Ora, como prometido, venho-vos contar as peripécias da sessão de solteiros.

Rui & Marta

Inicialmente, a minha primeira preocupação foi o local onde realizá-la. Precisava de um local onde diversas condições fossem cumpridas, como bons acessos, diversas localizações que permitissem cenários diferentes e ações que permitissem uma grande diversidade de situações. Estabeleci que precisava de mais ou menos três horas, duas pessoas para me acompanhar e basicamente todo o material que tenho, lentes, flashes, tripé, tripé de sombrinha, sombrinha, etc.

Rui & Marta

Mas afinal como poderia eu chegar ao dia combinado para a sessão e trabalhar com confiança e conhecimento de forma a transmitir esta sensação aos noivos?
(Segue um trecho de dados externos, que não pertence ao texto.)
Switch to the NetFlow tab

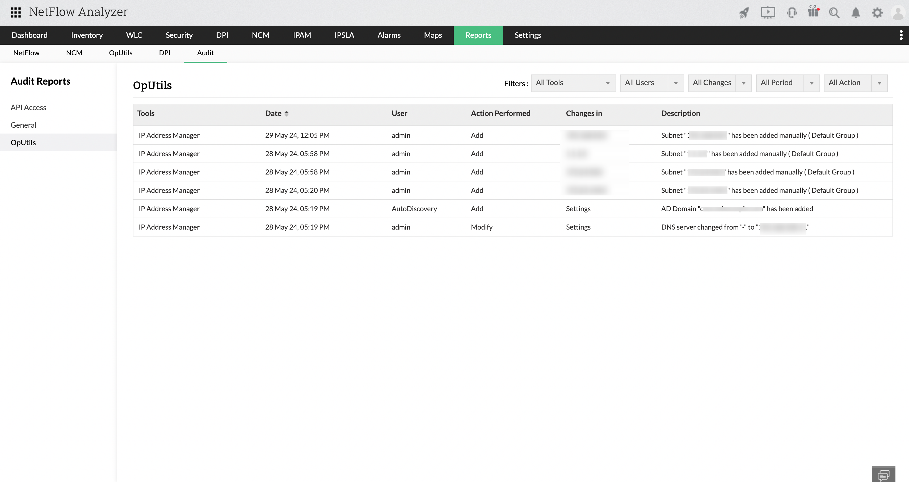[x=26, y=53]
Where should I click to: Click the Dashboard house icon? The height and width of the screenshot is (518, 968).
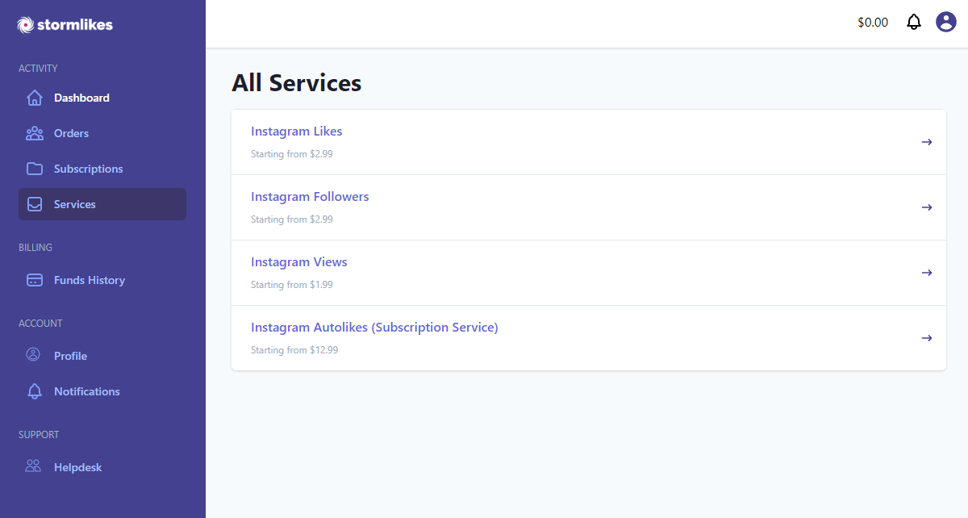pos(35,98)
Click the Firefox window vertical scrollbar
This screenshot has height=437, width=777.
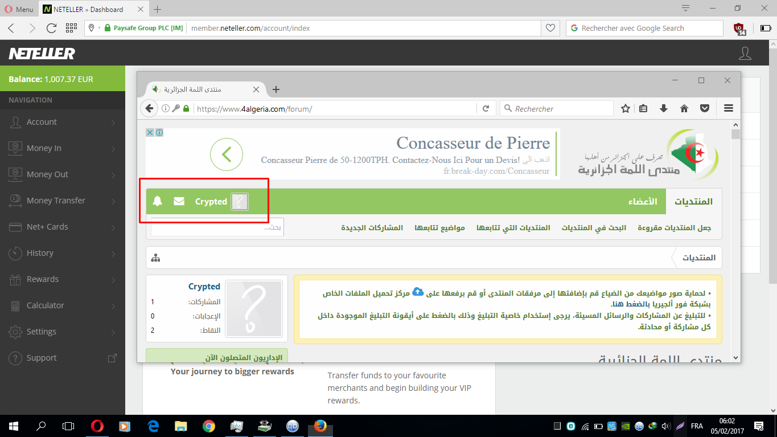coord(735,239)
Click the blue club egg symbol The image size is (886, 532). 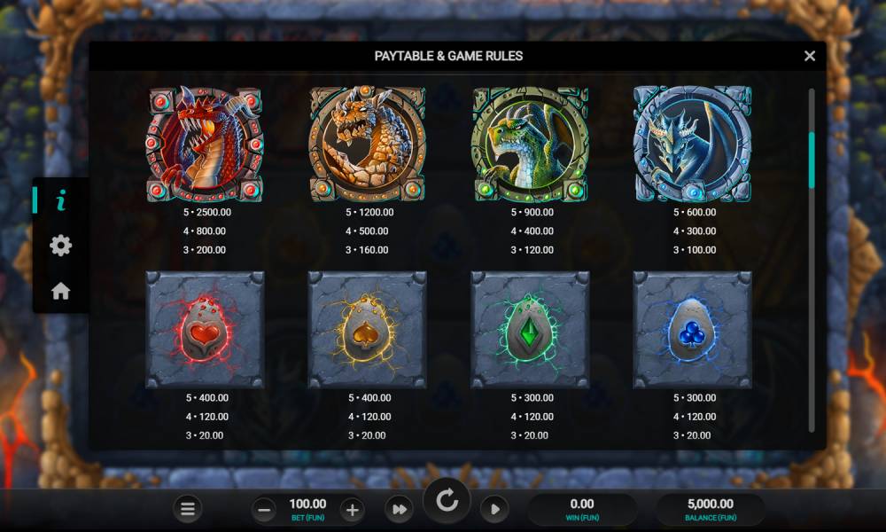[x=693, y=330]
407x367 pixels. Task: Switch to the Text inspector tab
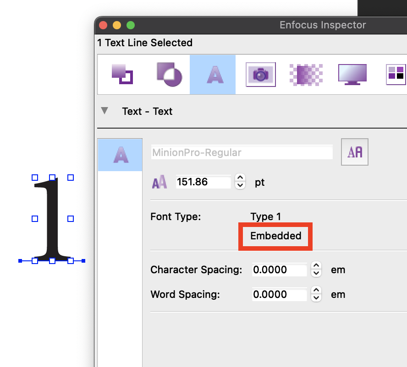click(x=212, y=74)
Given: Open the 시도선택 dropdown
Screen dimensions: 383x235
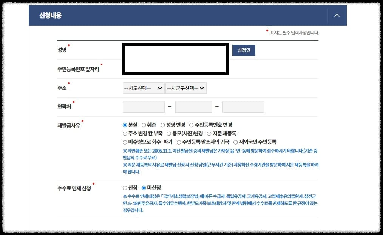Looking at the screenshot, I should pos(143,88).
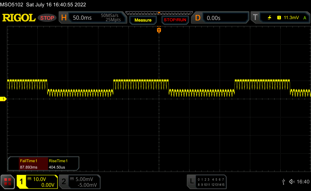
Task: Open the 0.00s horizontal delay setting
Action: click(x=214, y=18)
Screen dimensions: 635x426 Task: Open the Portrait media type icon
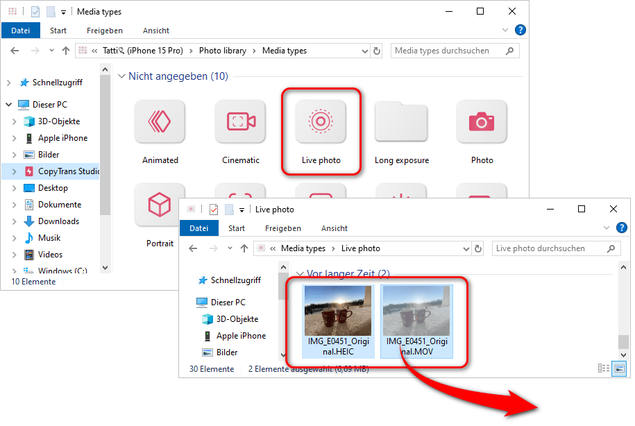coord(160,205)
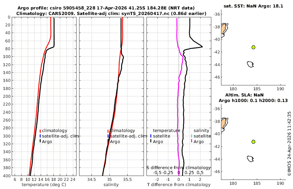Click the 'T difference from climatology' label
This screenshot has height=189, width=293.
tap(179, 185)
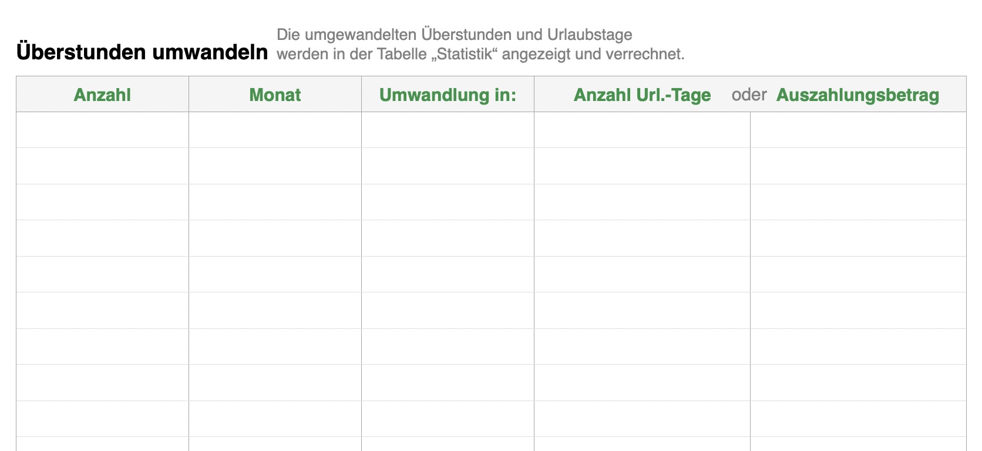The width and height of the screenshot is (982, 451).
Task: Click third row cell under Umwandlung in:
Action: [x=448, y=202]
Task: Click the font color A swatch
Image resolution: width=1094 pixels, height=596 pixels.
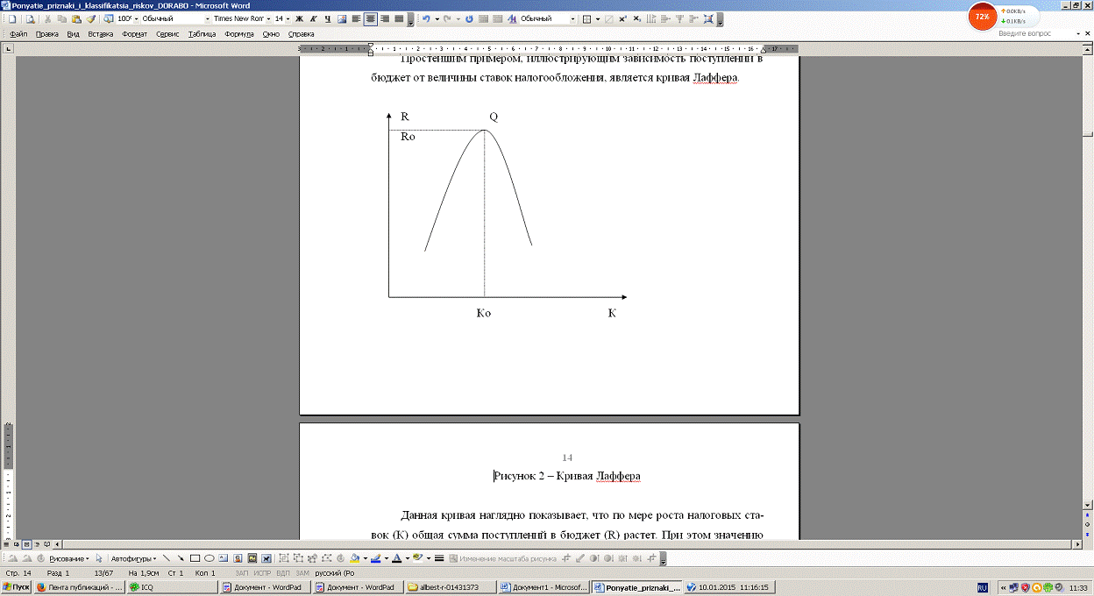Action: pos(396,557)
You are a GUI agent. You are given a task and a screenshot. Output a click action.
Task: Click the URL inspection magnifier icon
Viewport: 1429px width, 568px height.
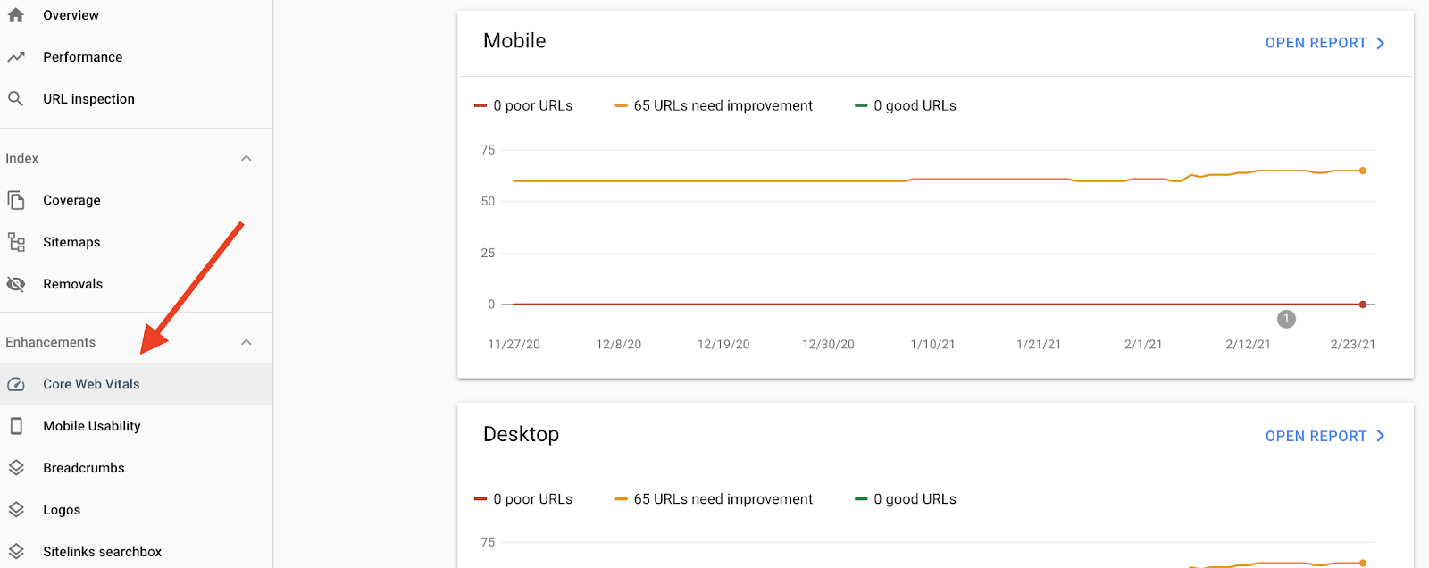tap(16, 99)
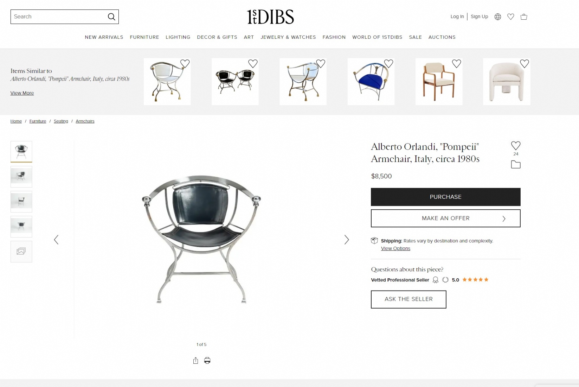Open View Options shipping link
Viewport: 579px width, 387px height.
click(395, 248)
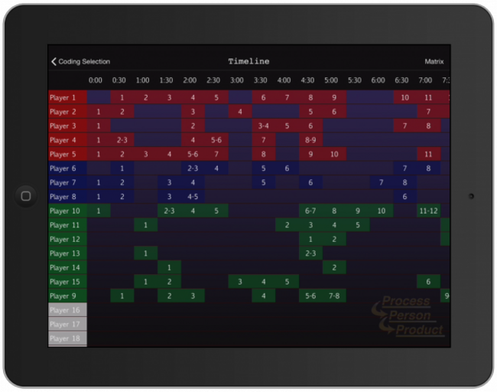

A resposta foi simples: pedi a um casal amigo para servirem de modelos e simplesmente executei previamente o que tinha planeado.

Rui & Marta

Assim, consegui passar por todos os problemas e, em casa, ver o que funcionava ou não e os erros que cometi. Cheguei assim ao dia e consegui fazer a sessão da forma mais profissional possível e com o sucesso pretendido.

E quem disser que a vida de fotógrafo é “canja laranja”, pode tirar o cavalinho da chuva porque no fim da sessão estava apenas com a energia necessária para ir para casa e efectuar as minhas rotinas de cópias de segurança e estender-me ao comprido porque tinha as “costas num oito”.